ネヴァーランド
ヒトミが震えている。体が固まっている。ということは、ヒトミも知っているのだ。
教えてくれないか、いまの音の意味を。
ヒトミの硬い肩と背を両手でほぐしながら、横顔を覗くと、また泣いている。しっかりしてくれ、と言いたいところだが、僕こそしっかりしていないからな、とも思う。
自分がヒトミの足手まといであることはわかっている。恐怖の正体は知らないが、僕達に危機が迫り始めたらすぐさまヒトミと別れねばならない。いや、そんな条件をつけるのはいやらしい。今すぐヒトミを逃がすべきだ。ヒトミがチャーリーの二の舞にならないために。
ヒトミの体を揺すぶると、左肩を両手でつかんで、押した。
逃げろって。
ヒトミは、呆然と突っ立ったまま、初めて見た何かのように僕を見ている。
泡を食った亀のように両手と左足で這ったが追いつかれた。背中にかぶさったヒトミをふるい落とし、尻餅をついたまま、あたりの草を両手でちぎっては投げ引き抜いては投げつけた。
行ってくれ。
ヒトミは、やや離れたところに坐って、草爆弾を浴びたまま、悲しげに僕を見つめていた。
こんなことをしていたら二人とも逃げ遅れる。また僕は馬鹿なことをやっている。
ヒトミのところに這っていく。ヒトミも這ってきた。再び肩を組んで立ち上がると、周囲を見回した。
兵士達はもう列などなしていなかった。左手のジャングルに逃げ込む者もいるし、斜面を駆け登って奴隷の列を目指す者もいる。その奴隷達も、走っている。崖下の奥は、避難の兵士で膨れ上がりつつあった。
ジャングルから複数の吼える声が聞こえた。スタッカートつきの、断続的な声だ。いつかどこかで聞いたことがある……
兵士と、それに続く死に損なった赤目が、あわてふためきながら横切っていくサバンナの縁、ジャングルにつながる所で、蔦かずらと木の枝が不自然に揺れていた。
見えた。
木の幹に横腹を擦り、腐植土を鼻息で吹き上げた。茶色い鼻面と舌から垂れるよだれ。警戒したのか、狙いを定めたのか、調子を急に変え、低音で長く唸った。
前足で宙を掻きながら低いアーチ状の木の枝を頭で振り上げて背後に落とした。前足をつき、後ろ足を引き寄せて充分に撓めてから蹴った。空中で体を一直線にした。だから、下半身は上半身に隠れて見えなくなった。目だけが光る暗い顔の左右斜め下に前足が突き出ている。水の分子構造のように、くの字を右に九十度回転させた形。前後の足を束ねて着地し、また跳んだ。三回の体の伸縮でジャングルの影から脱し、全身が銀色に輝いた。サバンナをなぎ払いながら猛スピードで駆け始めた。
もう一頭の双子のような恐竜も同じしぐさをしてあとを追いかけてきた。
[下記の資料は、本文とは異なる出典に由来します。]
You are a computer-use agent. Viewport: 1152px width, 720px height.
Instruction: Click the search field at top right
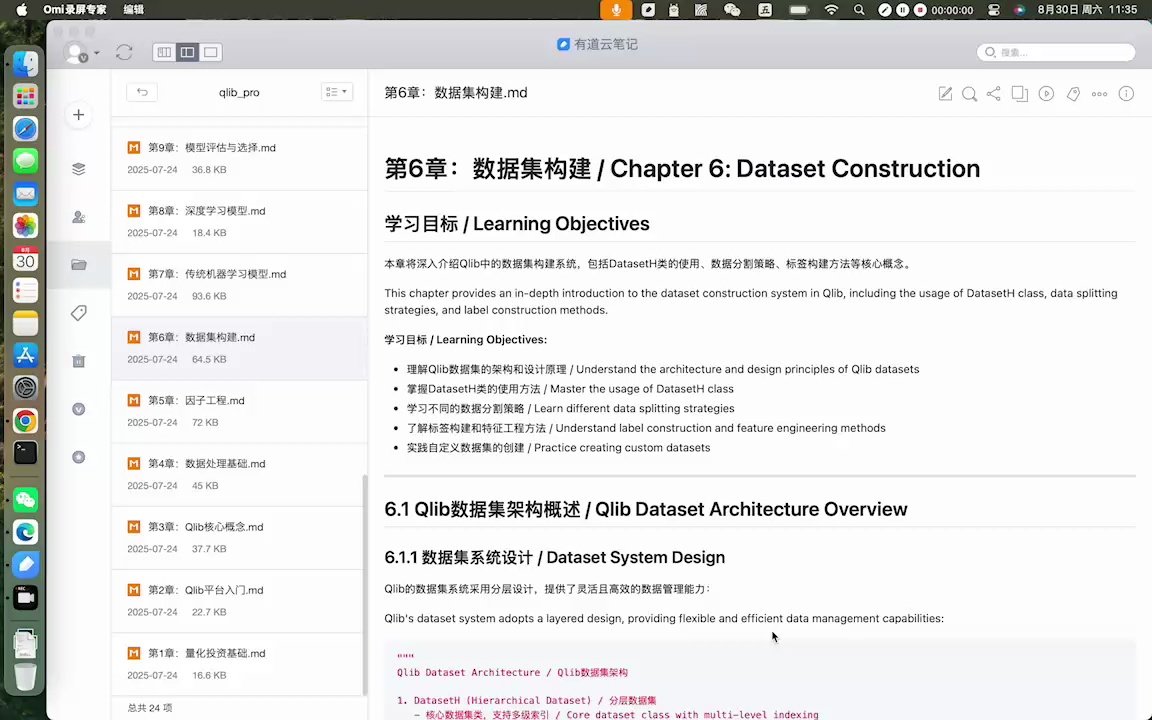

同じ夢を続けざまに見る感じ。
悪魔のような短い三角の耳を側頭に貼り付け、血走った目を落ち着きなく移動させているが、頭と心臓の位置は一定に保っている。鼻が無意味なくらいに突き出て、口はこめかみまで裂け、つり上がった上唇の奥の牙は尖っていて見るからに痛そうだ。銀色の肩には、皮膚病のようにこげ茶の斑点が散らばって、筋肉の動きにあわせて相互に近寄ったり離れたりした。
逃げまどう兵士を追い、爪を立てて押さえつけ、食いついて振り回し、投げ捨てる。食用として食べるのではない。弄んでいるだけだ。さすがに、火と煙は苦手らしく、二頭は二手に分かれて火葬場を迂回し、吼え続けながら、モーゼのいる崖下の奥に近づいてきた。
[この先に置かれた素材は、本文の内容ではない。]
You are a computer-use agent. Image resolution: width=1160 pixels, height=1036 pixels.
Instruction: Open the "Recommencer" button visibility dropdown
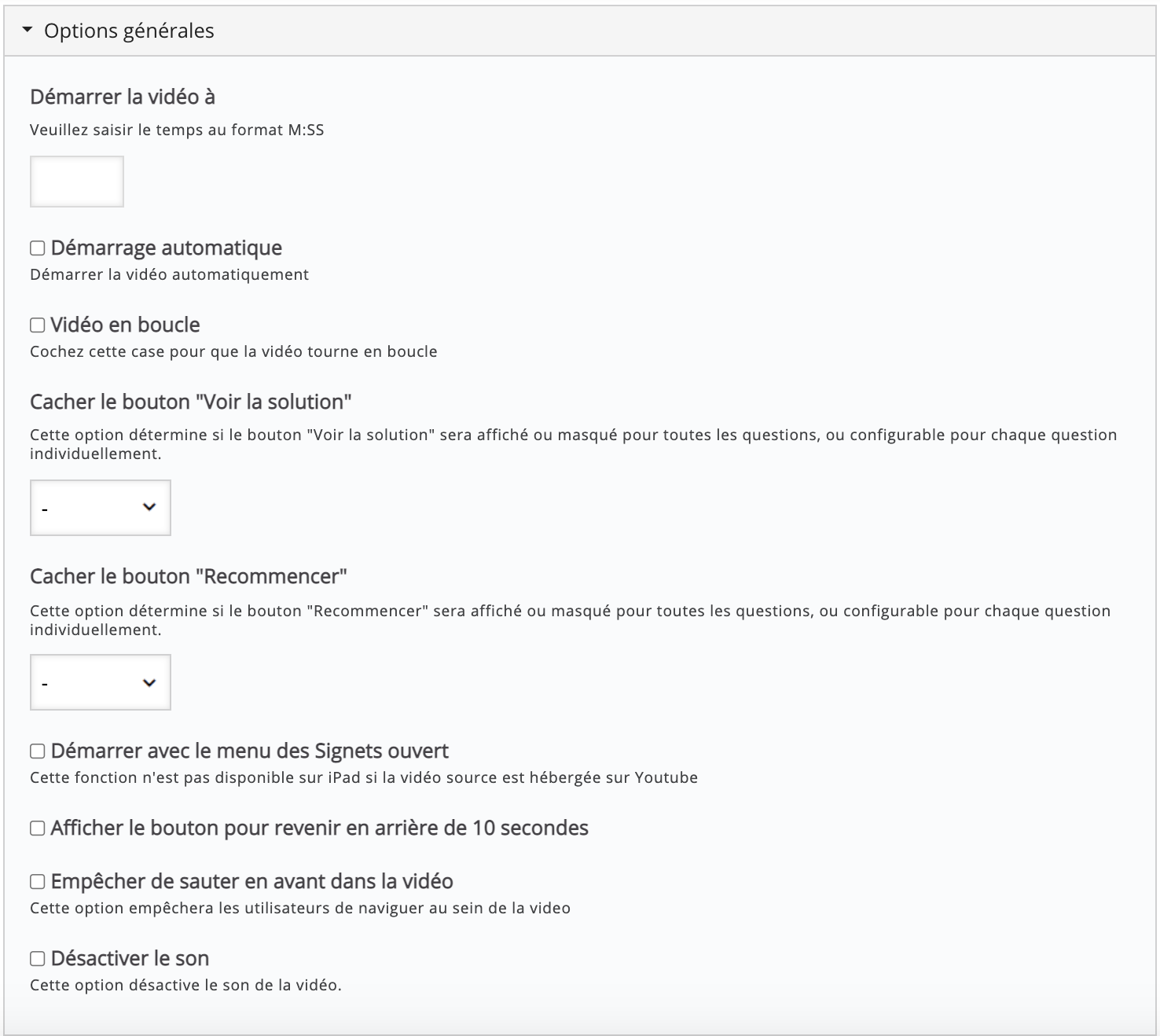point(100,682)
僕達のほうに近寄ってきた恐竜が、高音域の悲鳴を上げて横転した。黒い煤を舞い上がらせ、血を振りまきながらのたうちまわる。何が起きたのか。左足がつぶれて団扇のように振れている。赤目の押し込まれている地帯から逸れてしまった岩が命中したのだ。逸れたというより、取り囲む兵士が逃げるので、赤目も逃げ、それを追って岩が周辺に分散しだしたのだろう。
そうだ。岩を投げろ。
僕は、上に向かって叫んだ。赤目じゃなく、恐竜に投げつけるんだ。
ああ、遠すぎて聞こえないか。
あの時は、石を投げるな、やつらは飢えている、食料を投げろ、と叫んだものだったな。
投石が止まってしまった。
上にいる者たちも逃げたようだ。広場まで恐竜が登ってきたことがあったのかもしれない。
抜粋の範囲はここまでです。